## Texto fornecido
------------------------------------------------------------

24 de set. de 2023

Coluna Literária - Ortografia de Anthero Monteiro por Dirce Carneiro



COLUNA LITERÁRIA DA AIP
Análise do Poetrix ortografia de Anthero Monteiro
Dirce Carneiro - Cadeira 26 - Patrona: Eliana Mora



ortografia

(Anthero Monteiro)


uma gaivota só
um til sobre a palavra
imensidão



O Poetrix do saudoso acadêmico português Anthero Monteiro é um dos mais celebrados poemas de todos os tempos no ambiente poetrixta.

Quando uma obra fala por si mesma as palavras sobre ela soam como pretensão e desafio.

Faço como homenagem a este que pertenceu ao rol dos pioneiros e foi membro de primeira hora da Academia Poetrix.

Minha leitura não esgota as possibilidades de análise diante de uma obra rica de sugestões.

MOMENTO HISTÓRICO:

Consta da Antologia 501 Poetrix Para Ler Antes do Amanhecer.
Na ficha técnica está escrito: “Melhores poesias publicadas por mais de 80 autores da primeira década da existência do Movimento Poetrix”. O Poetrix surgiu em 1999. O Livro data de 2011.

INTRODUÇÃO: Importante salientar que os poetrixtas da primeira hora não precisavam obedecer ao rigor métrico, nem à recomendação quanto ao uso de rimas.

O espírito de vanguarda também subvertia recomendações do manifesto quanto à independência dos versos, o que chamamos hoje de fatiamento de orações (ou frases) para compor o terceto. A independência dos versos evita que o terceto tenha as feições de prosa, o que acontece quando se desmembra uma oração ou frase em três partes, para formar o terceto.

Os que se notabilizaram fizeram Poetrix com um poder criativo admirável, de teor filosófico, humorístico e irreverente, lírico, de protesto ou de crítica.

Viviam a novidade poética e procuravam o verso que causasse espanto no leitor. Eu costumo dizer que eles perseguiam o Poetrix Eureka, buscavam uma sacada que tornasse seus poemas singulares e admirados pelos seus pares. Hoje essa admiração, nas redes sociais, seria manifestada por um comentário, o tão usado “Lindo!”; um comentário de texto bem escrito, ou o lacônico emoji de cara de espanto.

Com o tempo, novos minimalistas surgiram. Tercetos caíram no gosto de escritores. Até o haikai já se apresenta, na atualidade, como um terceto genérico.

------------------------------------------------------------

[Entradas de dados salvas]

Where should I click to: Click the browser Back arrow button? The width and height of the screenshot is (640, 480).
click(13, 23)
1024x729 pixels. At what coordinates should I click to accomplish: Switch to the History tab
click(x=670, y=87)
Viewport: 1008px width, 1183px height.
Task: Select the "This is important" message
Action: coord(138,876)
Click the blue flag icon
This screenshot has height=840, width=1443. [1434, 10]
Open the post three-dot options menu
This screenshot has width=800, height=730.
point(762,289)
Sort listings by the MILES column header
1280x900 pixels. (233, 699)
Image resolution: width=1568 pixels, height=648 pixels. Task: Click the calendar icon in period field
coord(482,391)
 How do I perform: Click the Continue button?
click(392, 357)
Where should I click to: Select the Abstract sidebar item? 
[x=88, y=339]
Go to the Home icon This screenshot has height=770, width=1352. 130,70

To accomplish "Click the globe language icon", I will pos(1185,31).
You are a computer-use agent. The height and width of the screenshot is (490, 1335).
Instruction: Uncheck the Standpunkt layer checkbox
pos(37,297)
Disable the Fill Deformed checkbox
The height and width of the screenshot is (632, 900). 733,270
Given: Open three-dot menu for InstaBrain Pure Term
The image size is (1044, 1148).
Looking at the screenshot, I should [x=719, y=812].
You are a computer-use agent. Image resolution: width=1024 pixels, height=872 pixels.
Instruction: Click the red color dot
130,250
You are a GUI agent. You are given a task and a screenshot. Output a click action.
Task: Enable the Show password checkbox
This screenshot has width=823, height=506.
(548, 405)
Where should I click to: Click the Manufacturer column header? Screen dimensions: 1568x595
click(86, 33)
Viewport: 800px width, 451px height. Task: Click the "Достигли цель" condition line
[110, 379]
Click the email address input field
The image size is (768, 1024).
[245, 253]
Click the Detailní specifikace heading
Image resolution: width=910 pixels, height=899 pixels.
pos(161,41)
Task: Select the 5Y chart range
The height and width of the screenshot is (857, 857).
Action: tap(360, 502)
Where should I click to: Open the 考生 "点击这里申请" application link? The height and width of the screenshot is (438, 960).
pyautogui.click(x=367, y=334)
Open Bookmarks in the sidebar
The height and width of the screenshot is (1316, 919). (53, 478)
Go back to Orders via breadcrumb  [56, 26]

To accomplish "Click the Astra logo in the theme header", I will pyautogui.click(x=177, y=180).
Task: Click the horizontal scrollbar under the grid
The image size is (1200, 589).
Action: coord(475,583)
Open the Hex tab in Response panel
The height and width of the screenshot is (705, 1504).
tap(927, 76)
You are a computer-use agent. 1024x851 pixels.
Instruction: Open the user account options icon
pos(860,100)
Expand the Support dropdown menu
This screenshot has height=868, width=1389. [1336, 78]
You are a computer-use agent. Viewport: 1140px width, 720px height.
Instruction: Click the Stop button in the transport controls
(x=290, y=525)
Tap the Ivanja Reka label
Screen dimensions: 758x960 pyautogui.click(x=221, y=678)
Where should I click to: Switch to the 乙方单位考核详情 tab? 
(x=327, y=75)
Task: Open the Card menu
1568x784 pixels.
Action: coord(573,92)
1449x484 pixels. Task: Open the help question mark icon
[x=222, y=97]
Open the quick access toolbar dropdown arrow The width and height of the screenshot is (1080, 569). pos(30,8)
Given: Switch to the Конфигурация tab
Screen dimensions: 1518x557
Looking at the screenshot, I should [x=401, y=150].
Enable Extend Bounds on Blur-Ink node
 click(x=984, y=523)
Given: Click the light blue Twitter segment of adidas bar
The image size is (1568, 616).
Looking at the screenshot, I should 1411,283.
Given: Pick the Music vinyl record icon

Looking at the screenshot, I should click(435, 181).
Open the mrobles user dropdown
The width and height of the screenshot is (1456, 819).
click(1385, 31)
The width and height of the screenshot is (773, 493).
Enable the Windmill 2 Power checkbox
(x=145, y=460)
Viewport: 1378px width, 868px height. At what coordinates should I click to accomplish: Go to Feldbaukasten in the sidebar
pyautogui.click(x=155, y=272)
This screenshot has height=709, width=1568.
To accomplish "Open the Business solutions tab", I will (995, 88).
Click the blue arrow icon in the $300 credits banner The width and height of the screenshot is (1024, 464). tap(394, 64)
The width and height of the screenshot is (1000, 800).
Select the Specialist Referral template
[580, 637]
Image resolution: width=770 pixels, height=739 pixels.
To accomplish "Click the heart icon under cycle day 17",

------------------------------------------------------------

## Tarefas propostas
[a] Reescreva o trecho do texto fornecido entre "Quando uma obra" e "da Academia Poetrix.", inclusive, trocando "homenagem" por "tributo".
[b] Diga se cada afirmação abaixo está de acordo com o texto fornecido, respondendo sim ou não e citando as palavras do texto que decidem a questão.
(i) O Poetrix surgiu em 1999.
(ii) A antologia reúne poesias de menos de 50 autores.
(iii) Os poetrixtas da primeira hora eram obrigados a seguir o rigor métrico.
[c] Responda às perguntas a seguir com base no texto fornecido.
(i) Quem é a patrona da cadeira de Dirce Carneiro?
(ii) De que ano data o livro da antologia?
(iii) Qual é a nacionalidade atribuída a Anthero Monteiro?

## Respostas
[a]
Quando uma obra fala por si mesma as palavras sobre ela soam como pretensão e desafio.

Faço como tributo a este que pertenceu ao rol dos pioneiros e foi membro de primeira hora da Academia Poetrix.

[b]
(i) Sim: "O Poetrix surgiu em 1999."
(ii) Não: "Melhores poesias publicadas por mais de 80 autores da primeira década da existência do Movimento Poetrix"
(iii) Não: "os poetrixtas da primeira hora não precisavam obedecer ao rigor métrico"

[c]
(i) Eliana Mora.
(ii) 2011.
(iii) Português.